Ask The Trainer #56 – Achieving Paper Thin Skin


Hi Chad,

I have a puffy body due excess water retention in my body and thick skin. Please suggest what to do for paper/thin skin and water retention in the body.

Thank you,
Irfan Qassim


Hi, Irfan. It’s not at all uncommon for people to mistake excess body fat for water retention. I was guilty of this back when I competed in my first couple of bodybuilding competitions. But, I finally discovered the proper approach with my nutrition and achieve “paper thin” skin.

As long as there’s a fat between your muscles and skin, it’ll hide any detail, regardless of any water you might hold.

Based on my personal experience, a body fat level of 7-10% is best. This is the optimal range for hormone production while also keeping a “ripped” appearance. The more your body fat rises above 10%, the more your muscular definition will diminish.

Below 7%, you risk sabotaging your muscle building hormones and immune system because you will be in a depleted state.

Diet Is Key

Getting your body fat down to single digits requires careful planning with your nutrition. You must create a calorie deficit by consuming fewer calories than your body needs.
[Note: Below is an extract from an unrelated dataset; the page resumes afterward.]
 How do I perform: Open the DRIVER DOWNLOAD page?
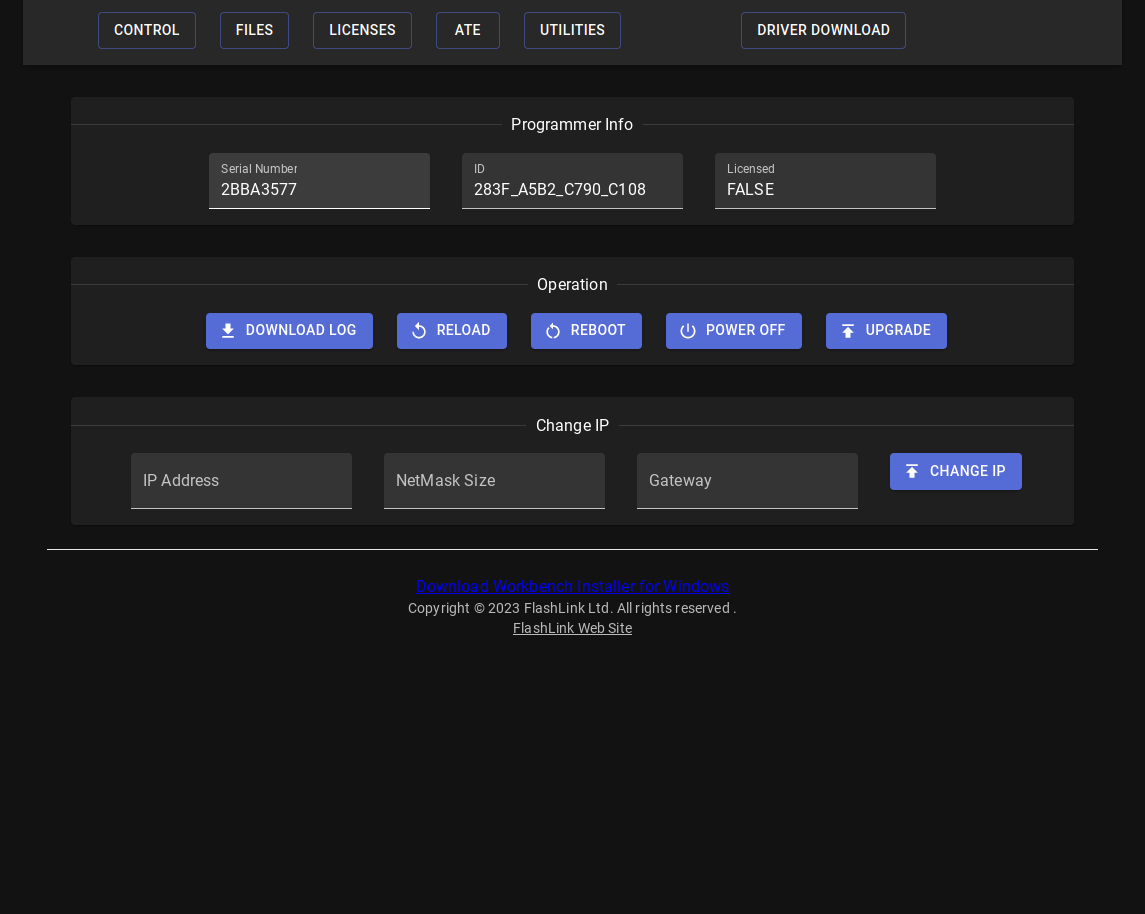(x=823, y=30)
Chad ShawThis is the ONLY way to get your body to tap into its stored body fat reserves for expendable energy.

For example, let’s you require 2,200 calories per day to remain at your current body fat percentage. If you suddenly reduce your calorie intake to 1,500 calories per day for a few weeks, you’re definitely going to lose pounds of body fat!

The way to create a calorie deficit is by substituting higher calorie foods with lower calorie choices. For example, substitute processed meats, beef, and dark meat for chicken breasts, fish, turkey breasts, or bison.

You can also consume less starchy carbohydrates. These include bread, cereals, potatoes, rice, etc. Also, increase your consumption of lower calorie fibrous carbohydrates like vegetables. The leafy green kind is especially beneficial!

If you typically drink sugary beverages like soda, juice, or milk, replace them with non-calorie beverages. For example, water, unsweetened tea, and coffee. And for sure try to eliminate alcohol.

You’ll notice positive changes in your body within a few weeks, if not days, by making these simple changes.

Read Labels

Train yourself to read food labels. Why? Because not all calories are created equal! If you see fructose, fructose corn syrup, high fructose corn syrup, levulose, D-fructofuranose, D-fructose, or D-arabino-hexulose, put it back on the shelf!

When it comes to fat gain, fructose is like sugar on steroids! You see, your muscles do not possess the necessary enzymes to convert fructose into muscle glycogen. So, there is much less chance your muscles will burn fructose as an energy source.

Instead, your liver will convert what it needs from fructose into liver glycogen. The rest will convert into triglycerides. These are released back into the bloodstream. From there it can be shuttled to the fat cells and stored as adipose tissue (body fat). In other words, fructose is the perfect ingredient for body fat synthesis.

Performing some regular aerobic activity will help hasten the fat burning process. However, with anaerobic exercise, like weight lifting, the body’s energy demands are immediate. It doesn’t have time to receive enough oxygen to metabolize body fat for energy.

Instead, your body metabolizes sugar as an energy source. In short, aerobic activity will help you burn more body fat than weight lifting. At least in the short term.

So, incorporate 20 minutes of cardiovascular training 3 times per week.

Doing high-intensity intervals (HIIT), where you alternate high-intensity intervals with low-intensity intervals, would be optimal for fat loss.

However, I would not do cardio on the same day you train with weights. If so, you risk altering your growth hormone to cortisol ratio in a negative way. This will most definitely work against you.

Finally, once you’ve obtained a low enough body fat level you can maintain, you may be able to temporarily further enhance your definition by limiting sodium consumption for a few days.

Generally speaking, as long as you drink plenty of water, excess sodium will get flushed out of your system and not be much of a problem. Additionally, you also lose a significant amount of sodium through perspiration when you exercise.

A Word of Caution

Do not think that limiting water consumption will make you hold less water underneath your skin. The exact opposite reaction will occur. The more water you drink, the less water your body will retain. Your body holds water as a survival mechanism when it detects it’s in danger of becoming dehydrated.

If you can apply these ideals long-term, I think it’s safe to say you will experience the type of results you’re after.